Fragmento seleccionado —
-=-=-=-=-
Participación y representacion

9 marzo, 2023
por Christian Mendoza | Instagram: christianmendozaclumsy

Toda representación mediante imágenes es violencia. 

El libro de las imágenes, Jean Luc-Godard

 

¿A partir de qué posiciones participamos con el otro, con “las minorías”?  ¿Buscamos formar parte de lenguajes y técnicas que son completamente ajenas a las nuestras, o simplemente  estamos representando en nuestro propio discurso los saberes de quienes se encuentran al margen de las disciplinas? Pareciera que la formación institucional en algún ámbito no puede evitar el entendimiento de su propia área del conocimiento a partir de categorías binarias entre lo “tradicional” y lo “objetivo”; entre un método construido de manera comunitaria y un método aprobado de manera colegiada por profesionistas, académicos, escuelas, laboratorios, etc. En el ámbito filológico, por ejemplo, se tiene una distinción todavía arraigada entre la literatura oral y todo texto impreso que se encuentra entre una portada y una contraportada. Negar la existencia de lo primero es una práctica que se remonta a tiempos de la Colonia: después de la Conquista, los poderes de la metrópoli española llegaron a afirmar que los pueblos de México no se habían historizado a sí mismos (es decir, no habían organizado sus genealogías, sus actividades bélicas y sus calendarios) por el simple hecho de que no escribían de manera alfabética. Y las posturas contrarias surgen de agentes externos a quienes conforman la llamada “tradición oral” de la literatura mexicana; es decir, quienes buscan representar, con sus propias herramientas, expresiones que rebasan los límites de la caja de texto.
-=-=-=-=-
Datos almacenados —
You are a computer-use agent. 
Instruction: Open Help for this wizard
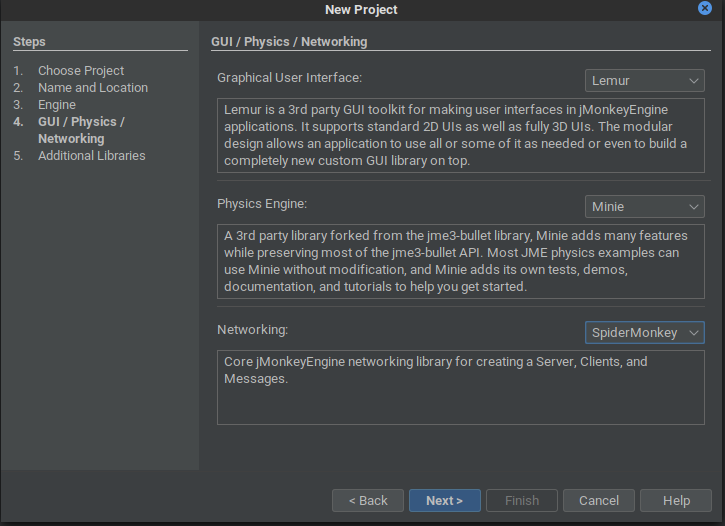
-=-=-=-=-
Objetivo de la tarea —
Reproduce sin cambios el pasaje del fragmento sobre participación y representación que abre con las palabras que contienen "Participación y representacion" y cierra con "imágenes es violencia.".

Solución —
Participación y representacion

9 marzo, 2023
por Christian Mendoza | Instagram: christianmendozaclumsy

Toda representación mediante imágenes es violencia.